On December 24th 2019, I received a legal threat by the American Psychological Association to remove one of my papers from my personal website. Similar requests have been received by other colleagues recently.
I appealed the request, and have now heard back from APA’s Chief Publishing Officer that I can ignore the request because “it is not intended to limit researchers in highlighting their works on their personal sites”. At least to me, this appears to constitute a radical change of policy with pretty sweeping implications for psychological researchers, and I therefore describe this issue in some detail below.
2017: APA starts the removal request initiative
To the best of my knowledge, the APA started this initiative in 2017, in emails had the same content and were sent by the same authority (see here for a 2017 example email received by a colleague at Princeton). As I discussed in a blog post about the broken publishing system before, APA additionally asked webhosters such as WordPress to force-edit researchers’ websites, leaving this image on the webpage1:
This means that APA has for three years spent spent resources (i.e. your membership fees) to use the Digital Millennium Copyright Act (DMCA) to have providers access the blogs of scientists without their permission, and forcefully remove content. The content, in this case, were the papers written by these researchers. In my case, they could not do so because I host the blog myself (i.e. WordPress has no access).
2019 removal request
I posted the removal request I had received on Twitter, and was notified by several colleagues, including the chairman of the Dutch Research Council (NWO), that under the TAVERNE amendment of the Dutch Copyright Act, all researchers working for Dutch universities can make their research results available worldwide in open access2—a position the Dutch Universities are prepared to defend in court:
Very good that you make this public. I once more reiterate that the TAVERNE amendment allows Dutch people to use their own material after a reasonable amount of time. Dutch universities and NWO use a term of 6 months and are prepared to defend this position in court. https://t.co/NSurE0pncE
— Stan Gielen (@Stan_Gielen) December 27, 2019
Following the email, I also read up on APA’s removal initiative on their website, which states clearly that APA’s removal requests to researchers are inconsistent with their own policy:
Note that the policy as written appears entirely reasonable to me — as a researcher, I do not want third parties to sell my open access work for-profit without my knowledge.

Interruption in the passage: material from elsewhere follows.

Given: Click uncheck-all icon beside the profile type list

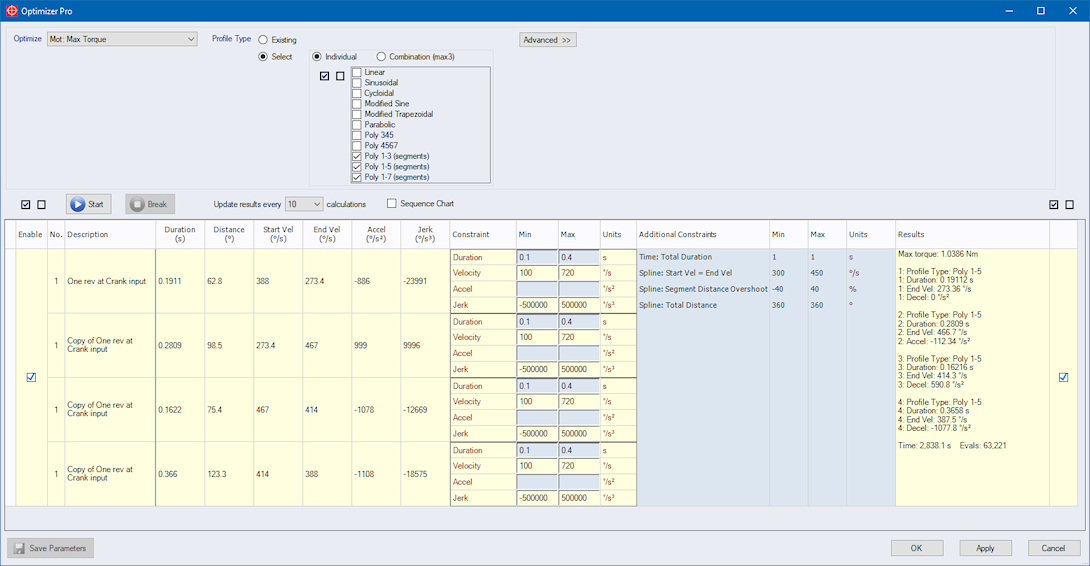Looking at the screenshot, I should pyautogui.click(x=340, y=76).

Appealing the removal request
I responded by writing several emails to APA officials, and also appealed the removal request formally3. I made one example email available here, which contains 3 points of contention:
- As a researcher working in the Netherlands, I am allowed under the TAVERNE agreement to publish this work on my own website.
- APA states on their website the goal of the pilot is the “removal of articles from commercial sites that post articles for profit without the author’s awareness.” My website is not commercial, it does not sell the paper for profit, and my website is not a website without the author’s awareness.
- Please let me know how approaching me to remove my own work from my own website is consistent with APA’s main motto “Advancing psychology to benefit society and improve people’s lives”
APA response
I received several responses, and list the two most important ones below.
First, I received an automated email in response to challenging the removal request, which notified me that the removal request had been rescinded.
Second, I received an email by APA Chief Publishing Officer, who replied that (consistent with APA’s policy on their website) I can ignore the removal request, since “it is not intended to limit researchers in highlighting their works on their personal sites.”
I am not aware of any prior statements by the APA regarding this topic, and therefore decided to post this here for others to know. This is great news overall, because at least to me this appears to imply that APA’s removal request policy is actually sensible, and that all researchers from now on can ignore APA removal requests pertaining to articles posted on their personal non-profit websites – no matter if they work at a Dutch university or not.
If you receive a removal request in the future, simply respond to ‘counter-notice@attributor.com’ and you appeal the request because it is inconsistent with APA’s written removal policy (feel free to re-use the email I linked to above). Make sure to CC a few APA officials in the email so they are aware of all the requests we researchers receive in error.
Please sign this petition
Related, both APA and APS (the Association for Psychological Science) have signed a stunning document petitioning the US government to greatly limit open access publishing and to consider contributions from e.g. European researchers US intellectual property. The letter is both highly problematic and wildly inaccurate, and Tal Yarkoni describes it in detail below:
This is an incredibly disingenuous, morally bankrupt letter, and as a psychologist, I'm deeply disappointing that @PsychScience and @APA have both endorsed it (the latter doesn't surprise me much; the former does, and makes me very sad). https://t.co/8QicjuIuzI
— tal yarkoni (@talyarkoni) December 19, 2019
The letter led to a petition to APS to remove its signature from this document; please consider signing the petition here. I’ve signed it, and so have many others.
APA should be sending you a thank you note for helping them get your paper in front of readers (in the past, this was the job of the publisher). By hosting your paper and getting it read and cited, you increase the pressure on librarians to maintain subscriptions to APA journals (via citation metrics), ensuring their continued profitability. All at no cost to the APA in terms of labour or web infrastructure.
So yes, it’s great news that they won’t sue you.